What is retest period in stability?

What is retest period in stability?

Retest period: The period of time during which the drug substance is expected to remain within its specification and, therefore, can be used in the manufacture of a given drug product, provided that the drug substance has been stored under the defined conditions.

What is the difference between retest period and shelf life?

“Retest date for drug substances – if you have a drum of this product, you would test it periodically (every six months) and on the basis of the test results, you would recertify it for use for another six months. Expiration date – once this is reached, the entire drum has to be discarded.

What is ICH q1 guideline?

Guideline. Q1B Guideline. Q1CStability Testing for New Dosage Forms. The ICH Harmonised Guideline was finalised under Step 4 in November 1996. It extends the main stability Guideline for new formulations of already approved medicines, and defines the circumstances under which reduced stability data can be accepted.

Which guideline means evaluation of stability data?

Regression analysis is considered an appropriate approach to evaluating the stability data for a quantitative attribute and establishing a retest period or shelf life.

How do you calculate retest date?

The retest date shall be calculated from the date of manufacture of the material if available. For raw materials and excipients where a date of manufacture is not available from the supplier, the date of testing or date of release on the Certificate of Analysis may be used.

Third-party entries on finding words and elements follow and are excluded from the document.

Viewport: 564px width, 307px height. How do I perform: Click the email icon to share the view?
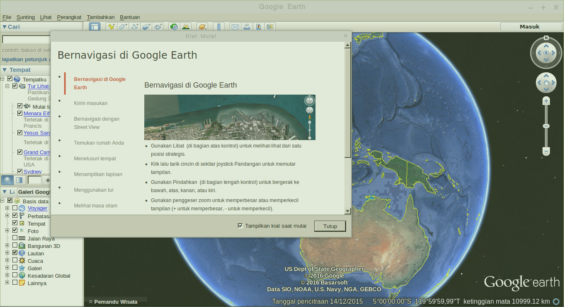click(235, 26)
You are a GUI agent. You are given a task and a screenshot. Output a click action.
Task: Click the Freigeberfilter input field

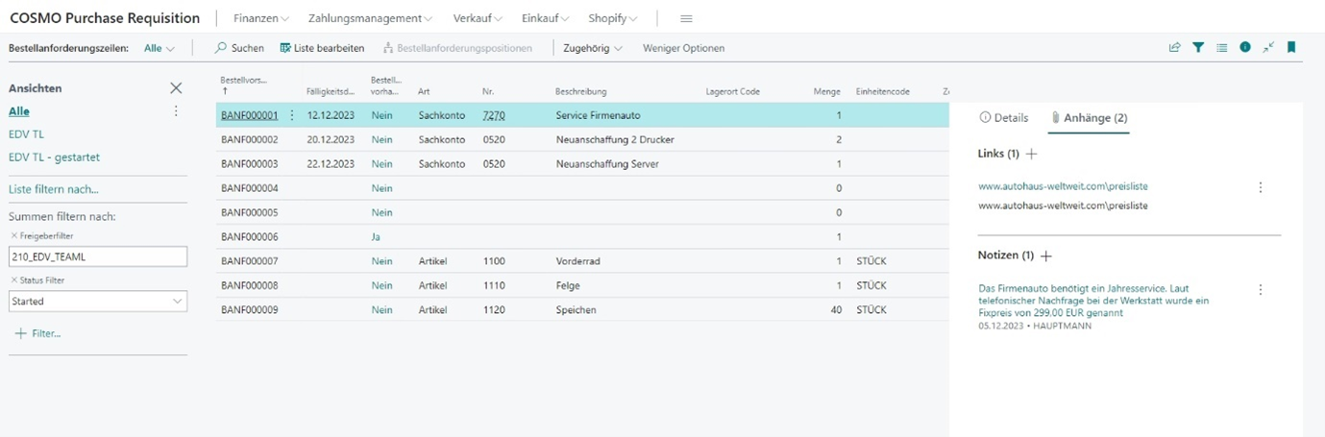[x=98, y=256]
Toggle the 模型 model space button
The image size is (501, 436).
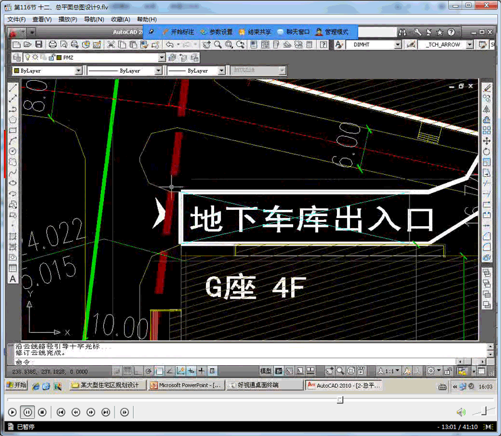pos(266,370)
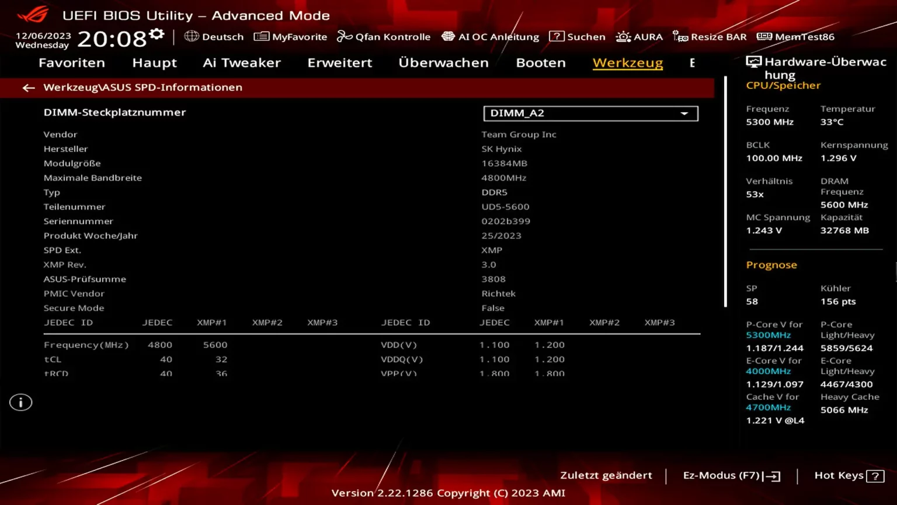The width and height of the screenshot is (897, 505).
Task: Click the settings gear next to the clock
Action: click(157, 34)
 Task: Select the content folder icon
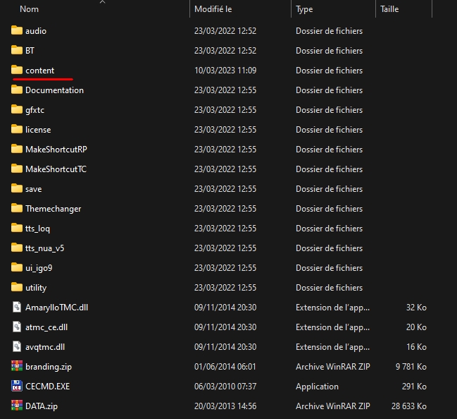(x=18, y=71)
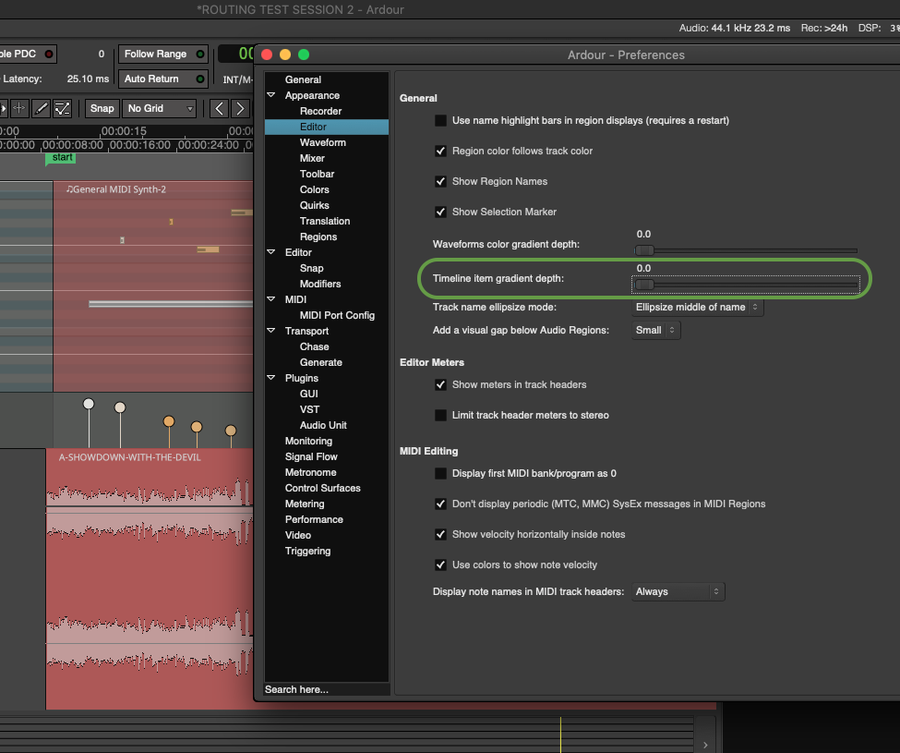The width and height of the screenshot is (900, 753).
Task: Open Display note names dropdown set to Always
Action: 678,591
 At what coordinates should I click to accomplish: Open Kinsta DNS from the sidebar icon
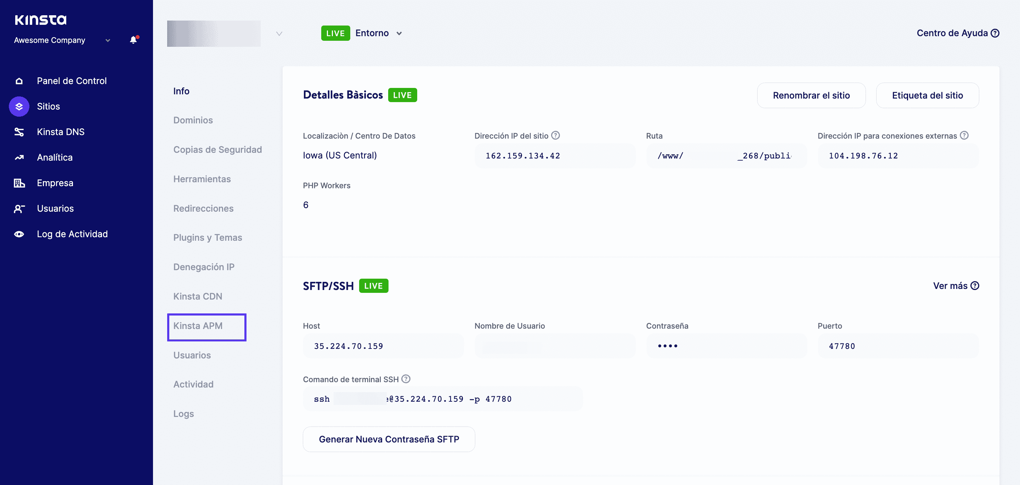click(19, 132)
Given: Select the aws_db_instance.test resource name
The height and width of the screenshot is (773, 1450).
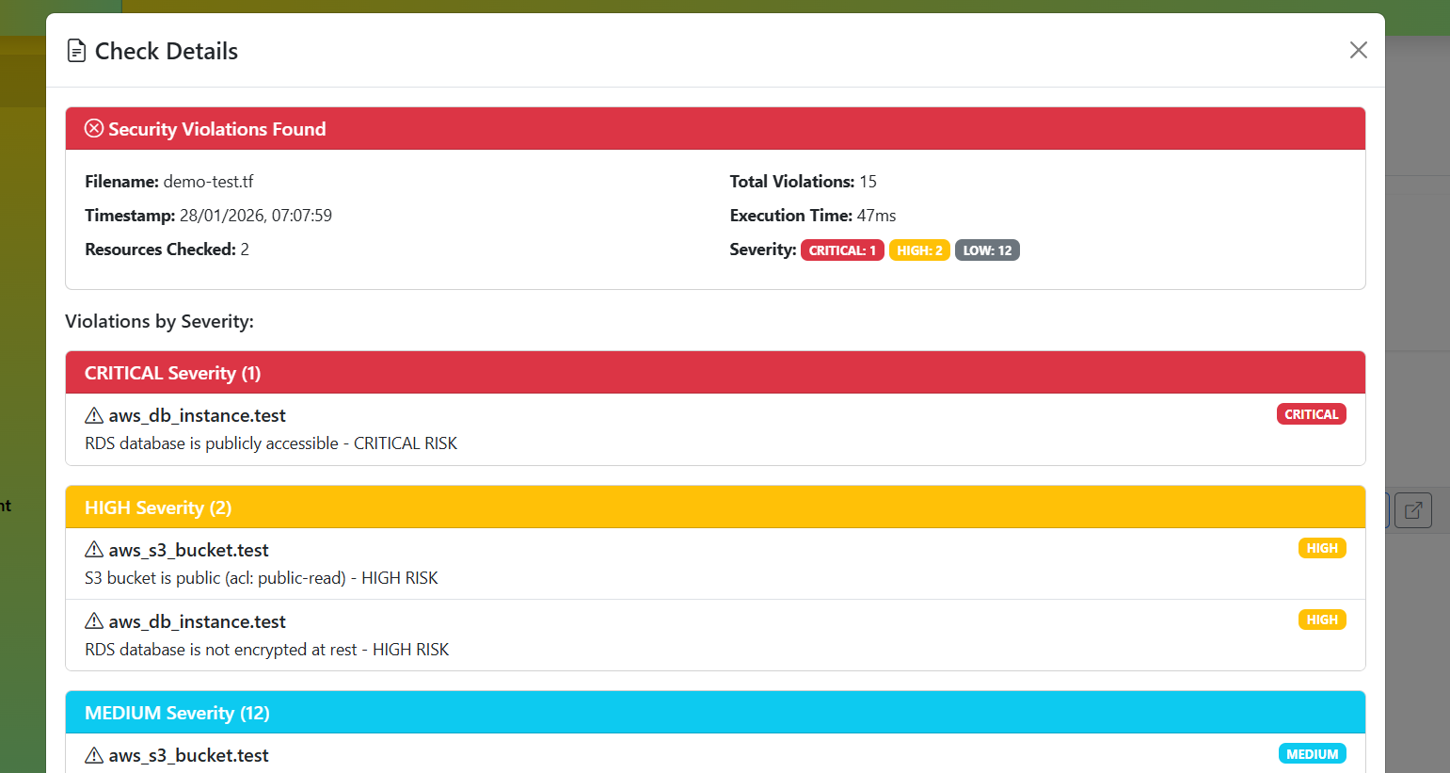Looking at the screenshot, I should 198,414.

Can we use expired API after retest?

Yes you can. However a retest is needed and “new expiring date” will be determined by the forced degradation studies of your API. This question has been addressed in Q7 Q&A in section 14.2. “According to the definition, material should not be used after the expiry date.

What is Q1A R2?

FDA Guidance for Industry: Q1A(R2)Stability Testing of New Drug Substances and Products. This revised ICH guidelines regulate the scope necessary for marketing authorization of the stability testing of new active substances and finished medicinal products containing new active substances.

What is real time stability?

In real-time stability testing, a product is stored at recommended storage conditions and monitored until it fails product specifications. In accelerated stability testing, a product is stored at elevated stress conditions (e.g., high temperatures and/or humidity).

How shelf life is calculated?

Shelf life is determined by the evaluation of whole stability data of the product. When the statistical calculations cannot be done by the data, the shelf life period can be defined 1.5 times of the period covered by the long-term data.

What is ICH testing?

ICH Stability Studies: Storage and Testing Services. Gathering pharmaceutical stability testing data on drug products or drug substances to determine an overall stability profile is a necessary step in the drug approval process.

How do you determine the shelf life of a drug?

If long-term condition or accelerated condition data shows change then statistical analysis is used to estimate the shelf-life of the drug product. When the statistical calculations cannot be done by the data, the shelf life period can be defined 1.5 times of the period covered by the long-term data.

What is the retest period?

What is retest period? The retest period is the timeframe during which the Drug Substance / Active Pharmaceutical Ingredient (API) can be considered to remain within the predefined specification and therefore, acceptable for use. After this period, the API should be retested for compliance with specifications before use.

When to consider extrapolation when proposing a retest period or shelf life?

This guidance describes when and how extrapolation can be considered when proposing a retest period for a drug substance or a shelf life for a drug product that extends beyond the period covered by available data from the stability study under the long-term storage condition (long-term data).

When is the retest date assigned to a drug product?

The retest date is assigned during product design, at the time of initial production, or at a stability testing interval. Secondly, how do you determine the shelf life of a drug product?

What is the difference between expiration date and retest date?

The Expiration Date defines the total shelf life of the product. Retest dates are assigned to new products and to products which are continuing on stability testing. The retest date is assigned during product design, at the time of initial production, or at a stability testing interval.